These numbers may be somewhat different from his because I was using expected values for the Delaware lottery. Still, it seems like a lot of time spent to collect $600, and there’s no getting around the tedium of looking at a bunch of lottery tickets all day long. Or is there?

## # How to Beat the Lottery

I’ll describe a potential path to scamming the lottery. First, you need to buy a lot of lottery tickets. After taking pictures of them, convert the images into useful numbers with Optical Character Recognition (OCR). Count of how many times each number appears on any of the four cards. We’ll only keep track of those appearing exactly once. For the unique numbers, create a binary array of their positions on each card. Identify Bingos by summing rows, columns, and diagonals. Finally, scrape the dots in the Caller’s Card and the corresponding numbers on each of the four cards to reveal winners. Return the unused cards to the store for refunds and cash in the winning tickets.

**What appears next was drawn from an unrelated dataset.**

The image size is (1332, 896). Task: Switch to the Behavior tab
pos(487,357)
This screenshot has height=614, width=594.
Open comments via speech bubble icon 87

Most states have apps to scan lottery tickets with your phone, but a more rapid method would be handy. Something like this Epson scanner, although a less expensive method would be to use the Scanner Bin - The Clever Document Scanning Solution so long as you could find a way to rapidly and automatically move the tickets out of the bin after capturing the image. Let’s assume for now we can find a convenient method to take lots of pictures of lottery tickets in a hurry.

SikuliX by RaiMan automates keyboard, mouse, and screen functions programmatically. It uses OpenCV to find images on the screen. Search for this pattern to locate each of the four Bingo cards :

SikuliX returns the location of the pattern on the screen, and can capture images of each card with a snipping tool like Greenshot. SikuliX can also find the locations of other special symbols such as the “FREE” in the middle of the cards and the little stack of money at random places on each card.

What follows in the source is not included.